Engineering Contradictions & Design Principles
Engineering Contradiction Analysis
1Measurement precision
If traditional remote diagnosis methods are used for low throughput issues, then technical support personnel can provide basic assistance, but they cannot accurately detect or analyze network and environmental factors that affect wireless link throughput
Solution Approach 1:
A machine learning model acts as an intermediary between the wireless communication system and the diagnostic analysis. The model receives multiple input parameters (signal strength, interference levels, environmental conditions) and transforms them into accurate throughput predictions, enabling remote diagnosis without requiring complex analytical tools at the technical support level.
Solution Approach 2:
The patent replaces traditional manual diagnostic methods with an automated machine learning-based prediction system. Instead of technical support personnel manually analyzing various factors, the system uses trained models to automatically predict throughput and identify issues, substituting human analytical processes with computational algorithms.
2Measurement precision
If multiple network and environmental factors are monitored to accurately predict throughput, then prediction accuracy improves, but the complexity of data collection and analysis increases
Solution Approach 1:
The system segments the complex throughput prediction problem into multiple independent input factors (signal strength, interference, environmental conditions, device parameters). Each factor is measured and processed separately, then combined by the machine learning model to produce the final prediction. This segmentation makes the detection and measurement of individual factors more manageable.
Solution Approach 2:
The machine learning model automatically collects, processes, and analyzes multiple factors without requiring manual intervention.
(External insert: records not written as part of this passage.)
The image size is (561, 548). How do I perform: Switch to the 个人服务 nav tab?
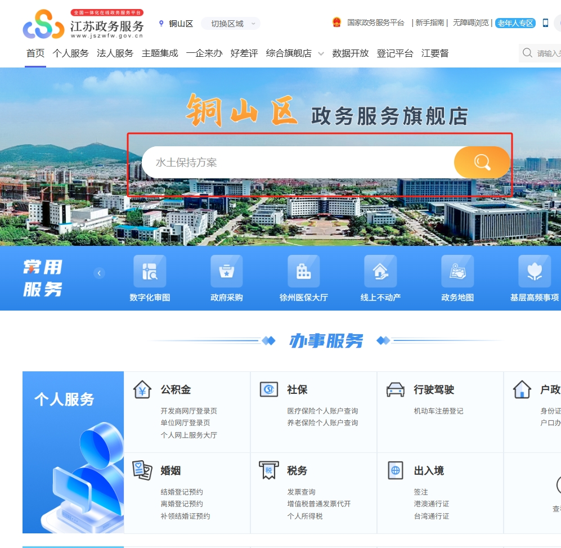tap(71, 53)
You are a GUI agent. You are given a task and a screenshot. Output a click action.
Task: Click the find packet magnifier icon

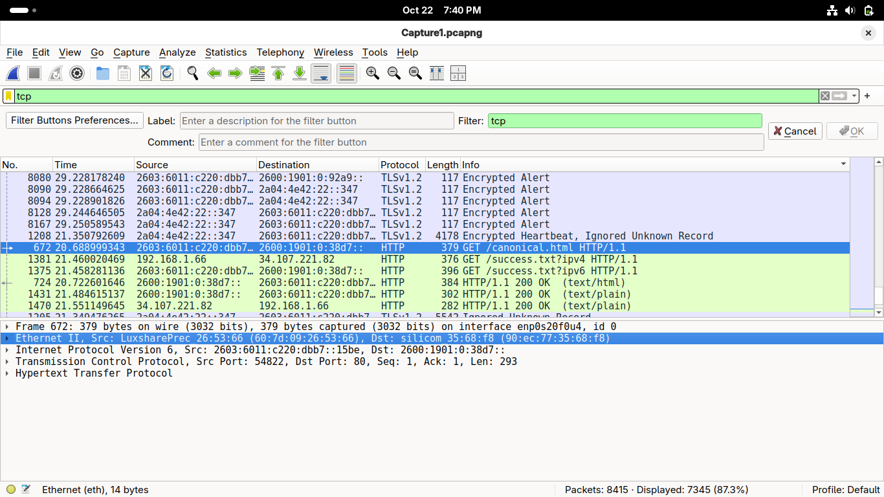click(193, 74)
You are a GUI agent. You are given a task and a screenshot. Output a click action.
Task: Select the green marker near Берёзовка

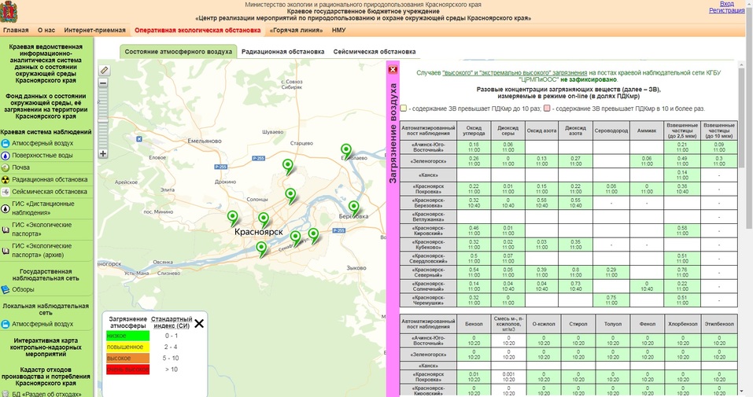(353, 208)
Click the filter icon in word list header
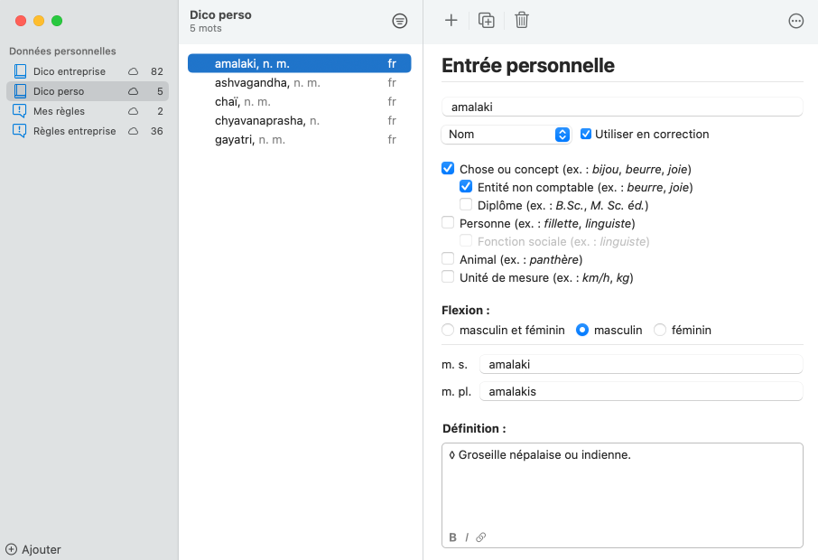 point(399,21)
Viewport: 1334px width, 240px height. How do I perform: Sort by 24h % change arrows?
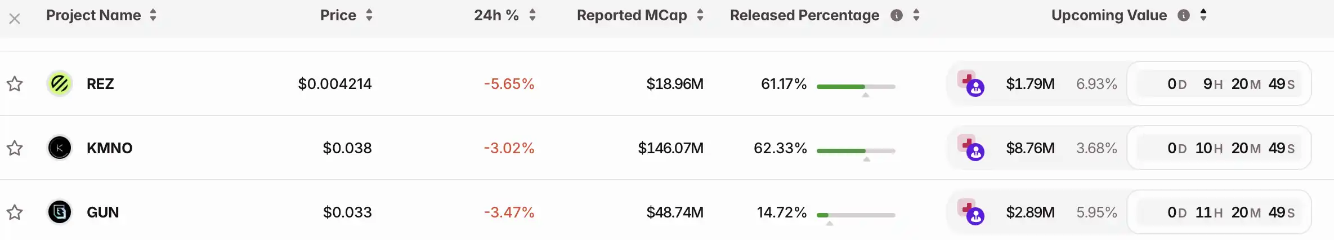pos(532,15)
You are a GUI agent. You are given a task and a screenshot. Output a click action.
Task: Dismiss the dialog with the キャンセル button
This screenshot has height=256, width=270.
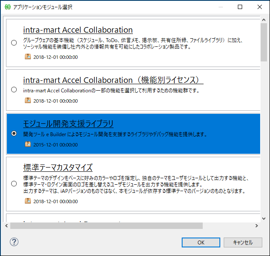click(x=243, y=242)
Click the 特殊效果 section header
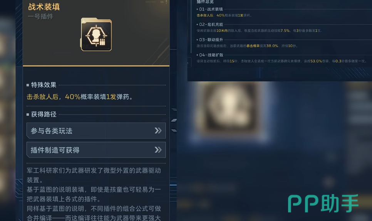 point(44,85)
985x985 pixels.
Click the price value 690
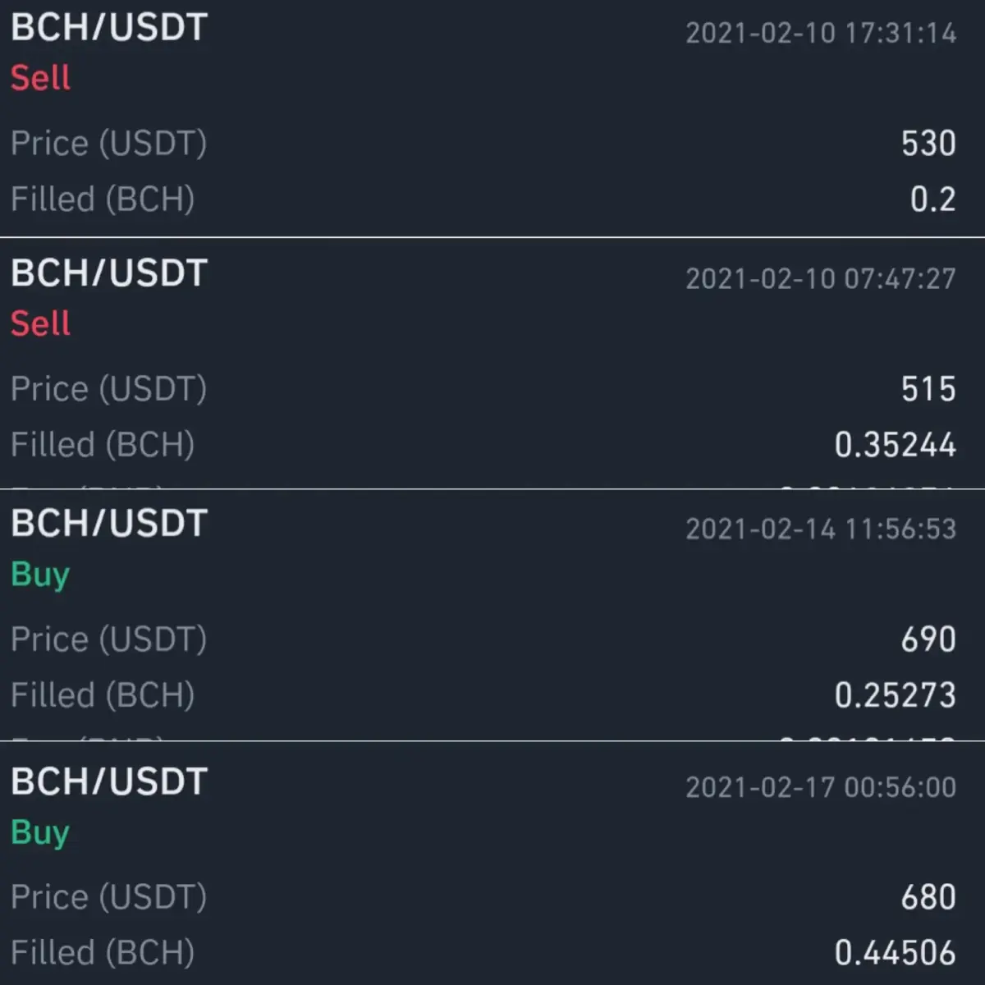point(928,639)
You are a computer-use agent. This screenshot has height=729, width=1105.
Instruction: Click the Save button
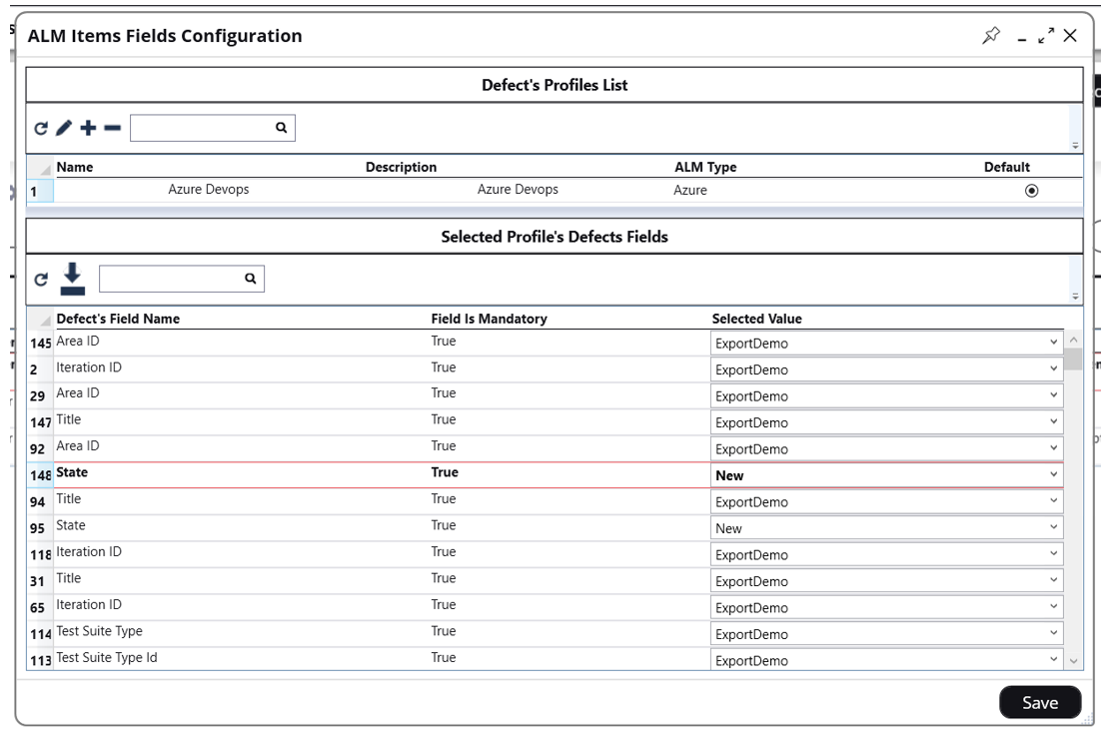tap(1039, 703)

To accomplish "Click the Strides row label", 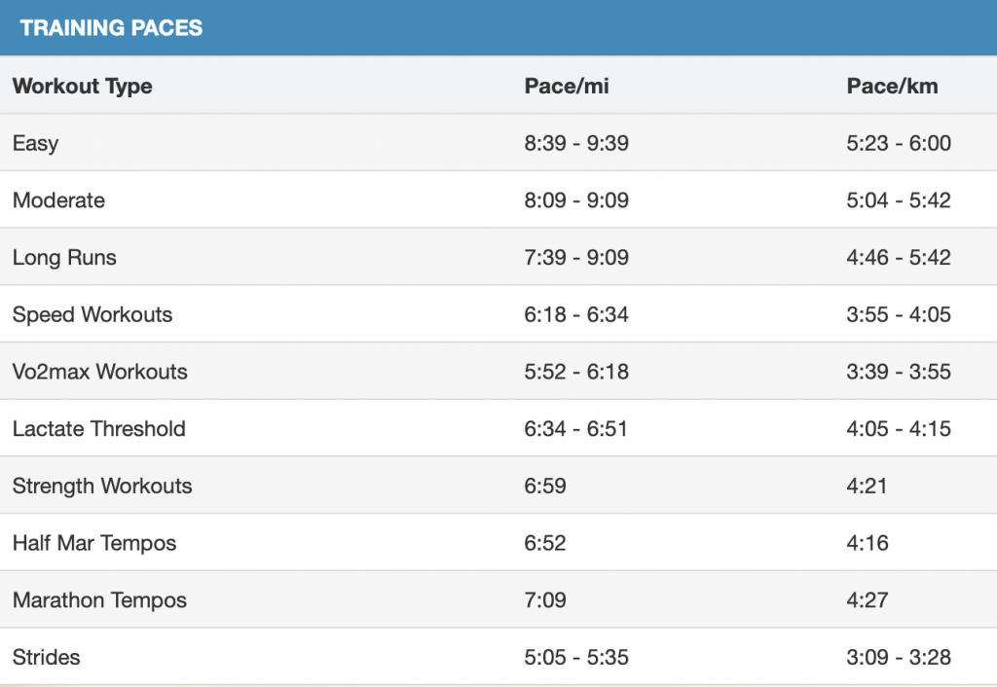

The system self-services by gathering data from various sources, training the models, and generating predictions autonomously, reducing the difficulty of detecting and measuring multiple factors.
3Ease of operation
If machine learning models are deployed on information handling systems for real-time throughput prediction, then remote diagnosis capability is enhanced, but the computational resources required increase
Solution Approach 1:
The machine learning models are trained in advance using historical data and laboratory measurements before being deployed for real-time prediction. This preliminary training action allows the models to be stored as pre-computed solutions that can be executed efficiently during operation, reducing the computational energy required during actual throughput prediction tasks.
Data Source
AI summary
An information handling system executing an intelligent throughput performance analysis and issue detection system may comprise a network interface device to establish a wireless link with a wireless network and a processor to execute a neural network trained to predict wireless link throughput values based on controlled connectivity testing metrics gathered in a controlled laboratory from tested information handling systems. The processor may gather measured throughput of the wireless link and operational connectivity metrics for the information handling system that describe antenna positional information, antenna adaptation controller parameters, signal strength measurements, and wireless link performance metrics. The neural network may output, based on the gathered operational connectivity metrics a predicted throughput value that differs from the measured throughput by a maximum tolerance. The network interface device may transmit a notification of erroneously predicted throughput, the neural network output, and the operational connectivity metrics to a remote neural network training platform for retraining.